Und wer dem populären Irrtum unterliegt, der Auftrag von ARD und ZDF sehe nicht auch qualitative Unterhaltung vor, hat entweder den Rundfunkstaatsvertrag nicht gelesen oder ignoriert bewusst die Tatsache, dass auch Unterhaltung Bildung und auch Bildung Unterhaltung sein kann.
Es droht eine Verödung der Vielfalt
Tatsache ist, dass ARD und ZDF dringend reformbedürftig sind, dass sie allzu oft den grellen Formaten des Privatfernsehens hinterherhecheln, sich im Digitalen noch immer allzu rücksichtslos austoben und die bisherigen Spar- und Umgestaltungsbemühungen nicht genügen.
Tatsache ist aber auch, dass ein Zusammenlegen von ARD und ZDF die politische Kultur im Land und die Vielfalt der Stimmen radikal veröden würde. Man kommt nicht umhin anzunehmen, dass genau das das eigentliche Ziel ihrer schärfsten Kritiker ist.
Es ist dasselbe Horn, in das seit Jahren die AfD stößt.
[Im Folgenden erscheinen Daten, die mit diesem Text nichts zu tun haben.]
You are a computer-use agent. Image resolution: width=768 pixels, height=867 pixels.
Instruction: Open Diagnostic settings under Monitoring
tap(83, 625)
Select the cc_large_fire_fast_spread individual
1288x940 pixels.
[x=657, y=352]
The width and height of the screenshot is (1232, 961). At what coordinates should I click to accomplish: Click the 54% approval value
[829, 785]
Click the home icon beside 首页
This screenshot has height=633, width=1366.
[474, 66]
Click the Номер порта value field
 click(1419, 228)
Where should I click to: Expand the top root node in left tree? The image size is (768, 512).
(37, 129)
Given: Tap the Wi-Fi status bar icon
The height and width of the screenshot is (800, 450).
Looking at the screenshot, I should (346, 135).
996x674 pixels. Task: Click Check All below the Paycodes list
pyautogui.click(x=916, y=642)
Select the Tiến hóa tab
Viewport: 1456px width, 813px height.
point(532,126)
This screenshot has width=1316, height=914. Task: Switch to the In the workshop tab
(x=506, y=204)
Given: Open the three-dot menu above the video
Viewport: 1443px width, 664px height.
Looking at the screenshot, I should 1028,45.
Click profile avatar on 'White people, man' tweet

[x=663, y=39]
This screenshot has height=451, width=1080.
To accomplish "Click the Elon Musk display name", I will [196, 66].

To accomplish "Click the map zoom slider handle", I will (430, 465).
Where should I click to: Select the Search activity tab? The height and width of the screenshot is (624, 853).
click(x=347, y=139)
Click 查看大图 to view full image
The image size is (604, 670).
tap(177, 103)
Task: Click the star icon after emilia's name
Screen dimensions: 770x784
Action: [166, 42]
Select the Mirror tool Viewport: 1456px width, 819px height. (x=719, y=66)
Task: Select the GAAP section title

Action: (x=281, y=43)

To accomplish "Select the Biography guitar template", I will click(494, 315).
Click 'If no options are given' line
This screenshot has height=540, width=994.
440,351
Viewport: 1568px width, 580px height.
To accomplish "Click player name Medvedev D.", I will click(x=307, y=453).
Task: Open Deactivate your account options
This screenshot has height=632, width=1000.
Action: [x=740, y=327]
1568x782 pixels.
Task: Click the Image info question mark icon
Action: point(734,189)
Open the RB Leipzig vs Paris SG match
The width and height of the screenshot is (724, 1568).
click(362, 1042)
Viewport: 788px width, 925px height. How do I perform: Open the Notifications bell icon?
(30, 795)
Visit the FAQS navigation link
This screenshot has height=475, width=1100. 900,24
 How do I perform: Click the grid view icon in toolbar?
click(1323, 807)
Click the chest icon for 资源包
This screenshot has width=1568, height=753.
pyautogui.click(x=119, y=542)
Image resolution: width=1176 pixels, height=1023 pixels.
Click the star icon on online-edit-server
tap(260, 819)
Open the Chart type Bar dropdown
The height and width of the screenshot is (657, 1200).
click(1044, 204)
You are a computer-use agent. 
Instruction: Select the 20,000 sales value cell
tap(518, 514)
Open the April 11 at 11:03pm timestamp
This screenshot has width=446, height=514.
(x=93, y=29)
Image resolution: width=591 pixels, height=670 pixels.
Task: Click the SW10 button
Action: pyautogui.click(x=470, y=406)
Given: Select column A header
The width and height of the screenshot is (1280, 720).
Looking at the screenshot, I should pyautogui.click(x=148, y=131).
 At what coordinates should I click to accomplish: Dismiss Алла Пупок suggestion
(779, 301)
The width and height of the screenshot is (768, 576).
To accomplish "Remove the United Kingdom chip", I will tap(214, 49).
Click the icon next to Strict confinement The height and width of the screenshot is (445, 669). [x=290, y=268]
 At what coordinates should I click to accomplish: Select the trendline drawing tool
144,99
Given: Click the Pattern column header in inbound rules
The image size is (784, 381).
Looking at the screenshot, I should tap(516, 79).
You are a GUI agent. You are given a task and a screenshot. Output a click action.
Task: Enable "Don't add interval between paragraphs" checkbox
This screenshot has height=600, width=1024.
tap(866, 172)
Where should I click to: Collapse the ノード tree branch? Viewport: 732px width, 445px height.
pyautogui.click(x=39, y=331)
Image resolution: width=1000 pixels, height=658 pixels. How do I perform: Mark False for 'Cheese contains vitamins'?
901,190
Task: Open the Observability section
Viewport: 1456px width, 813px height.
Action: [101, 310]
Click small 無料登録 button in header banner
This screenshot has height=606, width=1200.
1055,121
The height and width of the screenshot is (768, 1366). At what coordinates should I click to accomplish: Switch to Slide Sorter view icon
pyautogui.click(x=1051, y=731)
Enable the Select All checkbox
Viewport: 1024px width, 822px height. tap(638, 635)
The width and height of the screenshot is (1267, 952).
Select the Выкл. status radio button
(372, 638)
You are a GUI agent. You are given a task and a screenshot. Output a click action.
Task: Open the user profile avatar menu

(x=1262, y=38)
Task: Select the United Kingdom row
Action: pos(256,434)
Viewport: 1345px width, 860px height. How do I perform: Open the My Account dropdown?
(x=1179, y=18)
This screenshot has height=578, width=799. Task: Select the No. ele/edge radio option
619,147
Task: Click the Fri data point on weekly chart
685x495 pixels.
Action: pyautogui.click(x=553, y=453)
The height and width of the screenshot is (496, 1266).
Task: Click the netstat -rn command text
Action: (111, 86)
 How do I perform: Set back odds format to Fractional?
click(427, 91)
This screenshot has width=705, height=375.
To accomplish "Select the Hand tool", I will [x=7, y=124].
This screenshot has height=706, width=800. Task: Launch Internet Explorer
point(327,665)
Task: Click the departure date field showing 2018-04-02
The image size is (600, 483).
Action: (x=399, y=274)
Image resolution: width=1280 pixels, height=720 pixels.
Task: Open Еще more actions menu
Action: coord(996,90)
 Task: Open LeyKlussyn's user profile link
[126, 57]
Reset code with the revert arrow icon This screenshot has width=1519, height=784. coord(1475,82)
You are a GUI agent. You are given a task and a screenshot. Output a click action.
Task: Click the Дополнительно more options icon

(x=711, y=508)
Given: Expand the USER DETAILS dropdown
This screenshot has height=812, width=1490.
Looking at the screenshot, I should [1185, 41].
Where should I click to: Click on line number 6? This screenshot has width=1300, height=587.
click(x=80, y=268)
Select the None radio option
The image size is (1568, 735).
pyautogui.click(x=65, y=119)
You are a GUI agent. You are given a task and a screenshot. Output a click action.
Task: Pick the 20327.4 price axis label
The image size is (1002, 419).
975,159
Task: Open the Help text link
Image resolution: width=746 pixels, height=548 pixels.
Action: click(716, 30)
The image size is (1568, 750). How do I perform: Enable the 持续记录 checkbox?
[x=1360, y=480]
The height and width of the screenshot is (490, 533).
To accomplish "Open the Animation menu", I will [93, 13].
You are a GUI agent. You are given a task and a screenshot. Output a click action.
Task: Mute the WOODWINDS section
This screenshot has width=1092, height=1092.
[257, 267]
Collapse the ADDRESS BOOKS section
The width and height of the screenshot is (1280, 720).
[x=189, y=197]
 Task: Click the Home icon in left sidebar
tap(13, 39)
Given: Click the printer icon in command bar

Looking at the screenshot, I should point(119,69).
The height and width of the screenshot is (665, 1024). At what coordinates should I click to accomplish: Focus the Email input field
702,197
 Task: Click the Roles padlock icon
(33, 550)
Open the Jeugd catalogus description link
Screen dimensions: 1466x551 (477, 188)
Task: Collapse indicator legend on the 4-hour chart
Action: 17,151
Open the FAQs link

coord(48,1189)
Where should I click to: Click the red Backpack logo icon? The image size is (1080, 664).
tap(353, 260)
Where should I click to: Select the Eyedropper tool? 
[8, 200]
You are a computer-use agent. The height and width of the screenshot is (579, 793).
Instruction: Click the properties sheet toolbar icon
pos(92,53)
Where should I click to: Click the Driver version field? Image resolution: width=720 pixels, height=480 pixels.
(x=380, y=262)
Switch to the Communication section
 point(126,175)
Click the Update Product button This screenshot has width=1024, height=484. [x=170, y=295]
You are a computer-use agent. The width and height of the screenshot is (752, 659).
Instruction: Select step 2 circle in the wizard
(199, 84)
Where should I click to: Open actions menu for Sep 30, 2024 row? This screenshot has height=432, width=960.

Prompt sekundierte AfD-Fraktionschef Alexander Gauland: Es sei gut, dass die Haltung der AfD zu ARD und ZDF „nun auch in den Reihen von CDU/CSU angekommen ist”, ließ er mitteilen.
Dabei geht es beim lauten Pöbeln und Poltern der politischen Holzhacker vom rechten Rand nur vordergründig um die „Zwangsgebühren“. In Wahrheit stört sich die Partei inhaltlich an Ton und Themen der redaktionellen Inhalte.
Es ist die alte Leier: Die linksgrünen Meinungsmacher unterdrückten Gegenpositionen, ein imaginärer „linker Mainstream“ dominiere die Berichterstattung, Alternativen würden „mundtot“ gemacht. Schon vor Jahrzehnten klagten Unionspolitiker über den „Rotfunk“ aus Mainz, Köln und Hamburg.
Wer so denkt, unterliegt gleich zwei Irrtümern: Er verwechselt „öffentlich-rechtlichen“ Rundfunk mit Staatsfunk und legitime Kritik mit Zensur.
Ein seltsames Verständnis von „Neutralität“
Der laute Schrei nach politischer „Neutralität“ kann nicht kaschieren, dass die AfD ein seltsames Verständnis von Neutralität hat: Was in ihrem Sinne ist, hält sie für politisch neutral und korrekt – jede Kritik aber verteufelt sie als politisch gefärbte Gegenpropaganda. Im Geheimen wünscht sie sich also, was sie in jedem missliebigen Kommentar vermutet: Zensur.
Es ist kein Zufall, dass Radikalmaßnahmen gegenüber dem öffentlich-rechtlichen Rundfunk vor allem in Ländern mit populistischen Regierungen Konjunktur haben. Boris Johnson will der BBC ans Leder, Donald Trump träumte von Pressezensur, Victor Orbàn gestaltet die ungarische Medienwelt in seinem Sinne um.
Es wäre ein fataler politischer Irrweg, wenn zunehmend auch Unionspolitiker sich derlei Unfug zu eigen machen. Es kann kein Zweifel daran bestehen, dass der Vorstoß der Medienpolitiker aus der Mittelstandsunion, die das Kind mit dem Bade ausschütten wollen, eine Luftnummer bleiben wird.
ARD und ZDF müssen ernst machen mit der Reform
Aber: Es wird dringend Zeit, dass ARD und ZDF die Zeichen der Zeit erkennen und ernst machen mit der Reform ihrer selbst. Nicht nur, um ihren überdrehten Kritikern den Wind aus den Segeln zu nehmen. Sondern auch, um ihr Image als nimmersatte, von den Realitäten entkoppelte, sich selbst totverwaltende Medienbehörden zu korrigieren. Dafür braucht es aber keine billigen, von der AfD beklatschten Schnellschüsse.